Opinion

While the U.S. dairy industry has raised its voice in calling on the Trump administration to pressure Canada into allowing more dairy imports, Dairy Farmers of Canada has kept a relatively quiet profile over the last few months.

The national dairy producer group appears to have chosen to stay out of the spotlight with Canada’s supply management system for dairy and poultry products likely to be targeted if agriculture files are opened up as part of U.S. President Donald Trump’s plan to renegotiate NAFTA.

“We are watching the situation in the U.S. very closely to see how President Trump follows through on his stated desire to renegotiate the North American Free Trade Agreement. We remain confident that the government will be defending the Canadian economy and Canadian dairy farmers in the event that NAFTA is reopened,” wrote DFC president Wally Smith in a statement emailed to Real Agriculture on Monday (DFC has declined doing interviews on the subject).

Related: U.S. Dairy Companies Push Back Against Canada’s “Protectionist Policies”

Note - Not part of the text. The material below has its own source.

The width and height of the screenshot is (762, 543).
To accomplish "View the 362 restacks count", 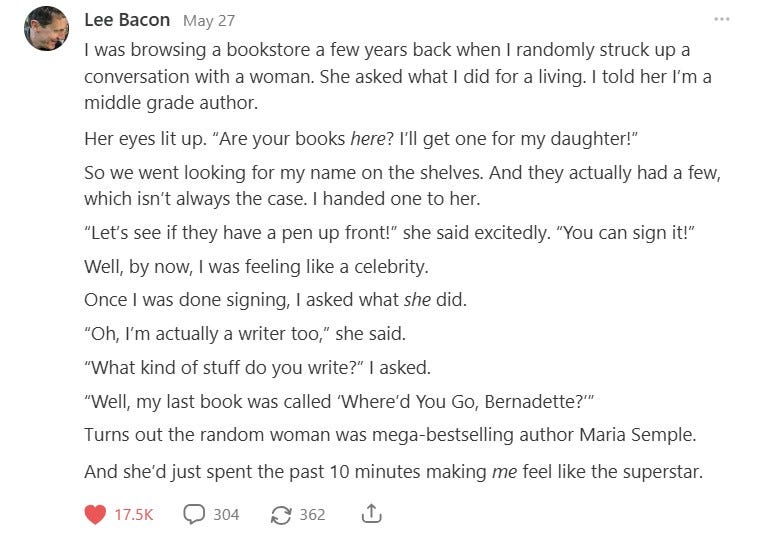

Although we’re not seeing a Canada-wide campaign on the merits of supply management, DFC is still making noise on Parliament Hill. According to Smith, dairy farmers from across the country met with “some 160 Members of Parliament, Senators, and staffers during approximately 140 meetings” as part of a lobby day coinciding with DFC’s annual policy convention in Ottawa last week.

“Over 100 parliamentarians attended the evening reception, despite the bad weather in Ottawa,” Smith added.

Agriculture Minister Lawrence MacAulay was also the lunch speaker at the policy convention, and he “expressed the government’s unequivocal support for supply management, and the Canadian dairy sector,” said Smith.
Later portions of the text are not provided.